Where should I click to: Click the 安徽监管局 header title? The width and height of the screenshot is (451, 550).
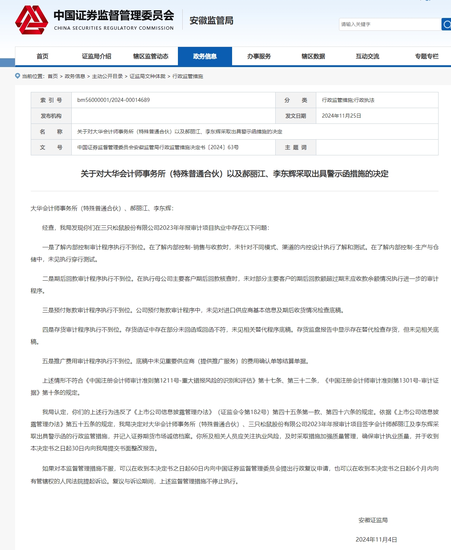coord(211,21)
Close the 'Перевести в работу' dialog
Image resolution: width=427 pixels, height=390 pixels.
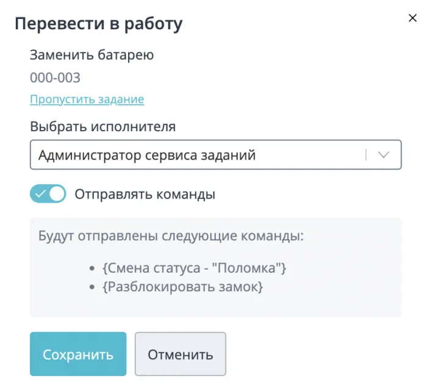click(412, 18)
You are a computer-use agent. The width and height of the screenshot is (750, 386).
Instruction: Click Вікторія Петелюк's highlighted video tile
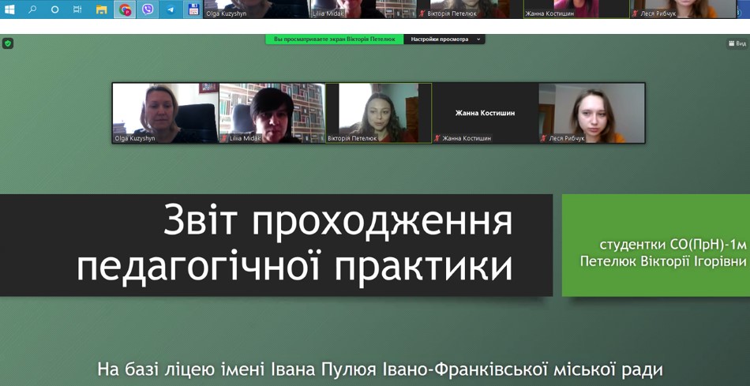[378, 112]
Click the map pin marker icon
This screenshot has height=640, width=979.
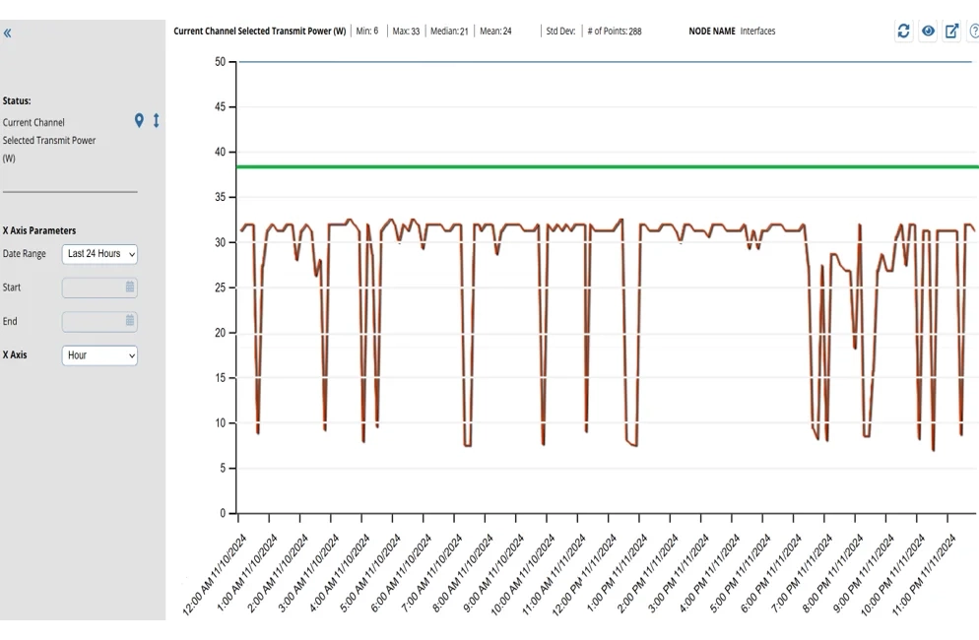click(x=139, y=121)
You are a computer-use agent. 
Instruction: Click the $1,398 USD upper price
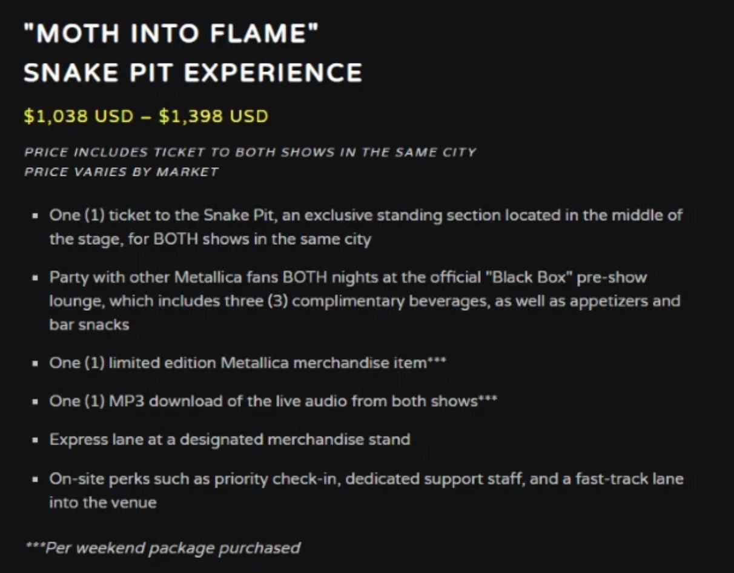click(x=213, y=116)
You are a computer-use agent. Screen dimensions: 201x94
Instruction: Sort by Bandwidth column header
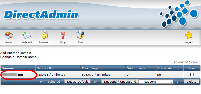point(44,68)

=-=-=

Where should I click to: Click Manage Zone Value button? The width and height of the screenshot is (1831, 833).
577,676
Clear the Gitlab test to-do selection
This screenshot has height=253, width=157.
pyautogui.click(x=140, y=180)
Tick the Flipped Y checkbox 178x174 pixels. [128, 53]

=-=-=

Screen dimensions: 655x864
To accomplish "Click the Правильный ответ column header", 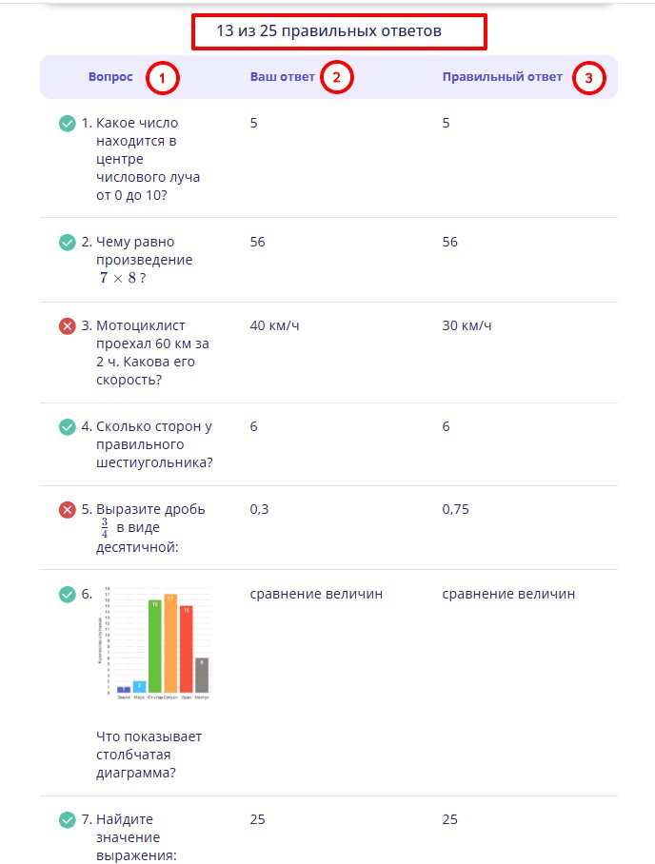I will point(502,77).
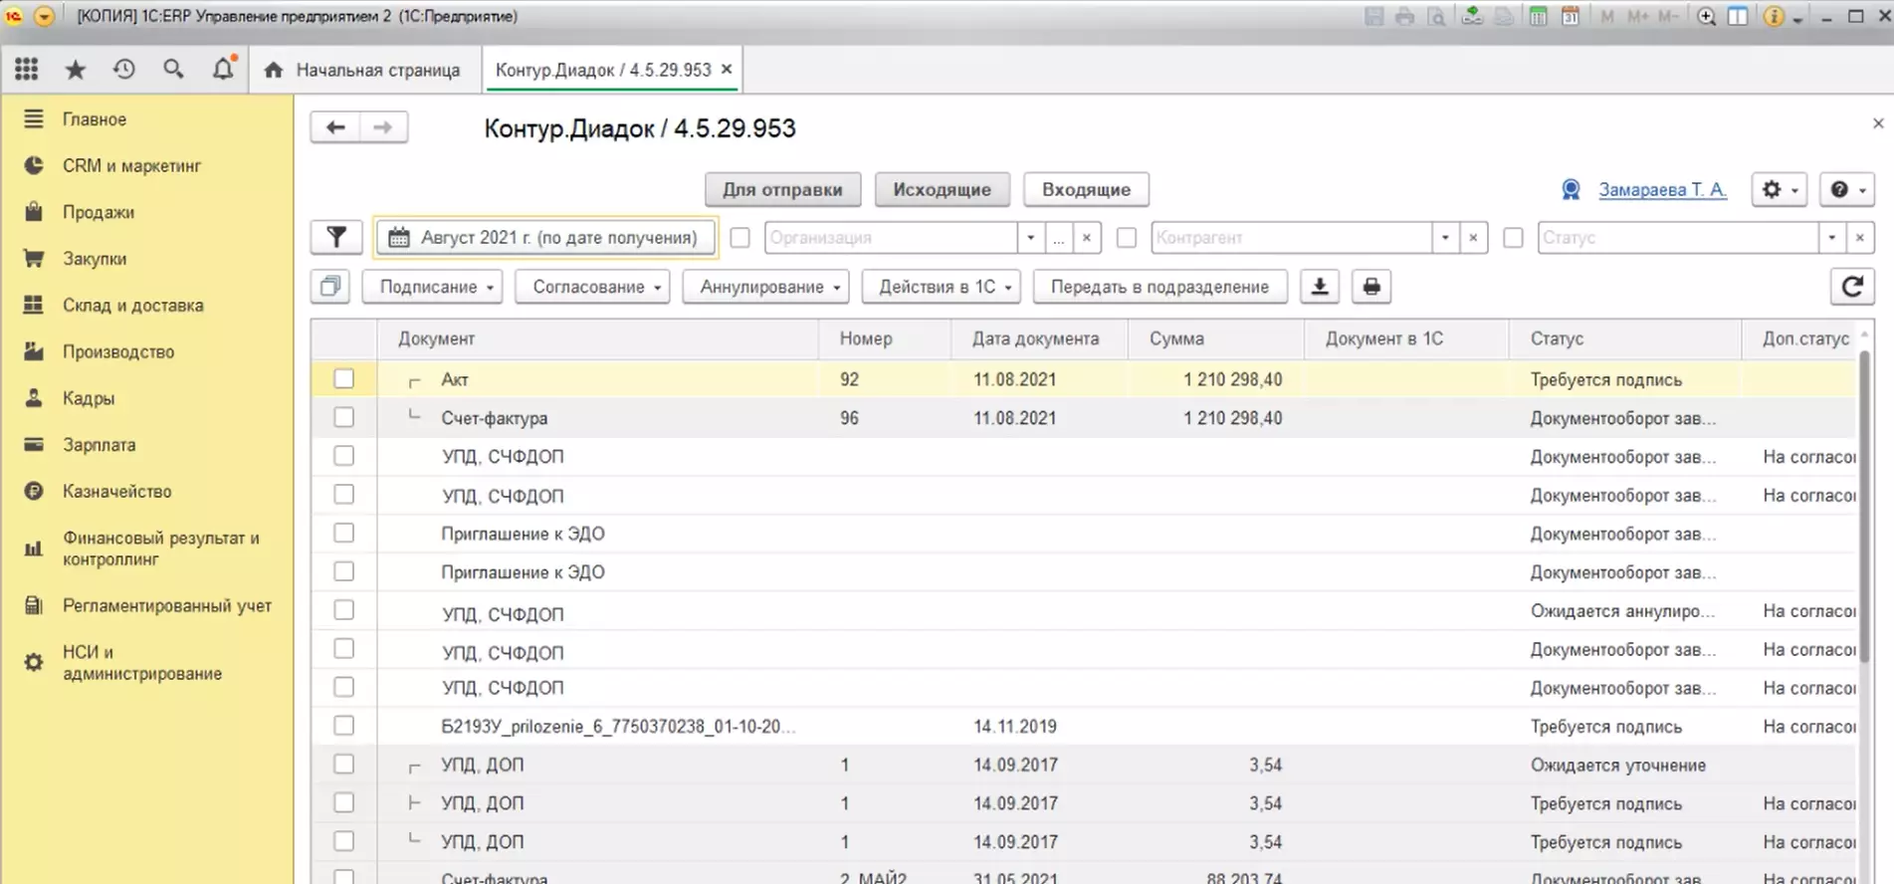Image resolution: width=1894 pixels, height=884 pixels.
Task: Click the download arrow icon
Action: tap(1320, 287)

=-=-=

• What you have to do: Please state the number of lines in the listing that include the word "agent", with no other words.

• Answer to this problem: 3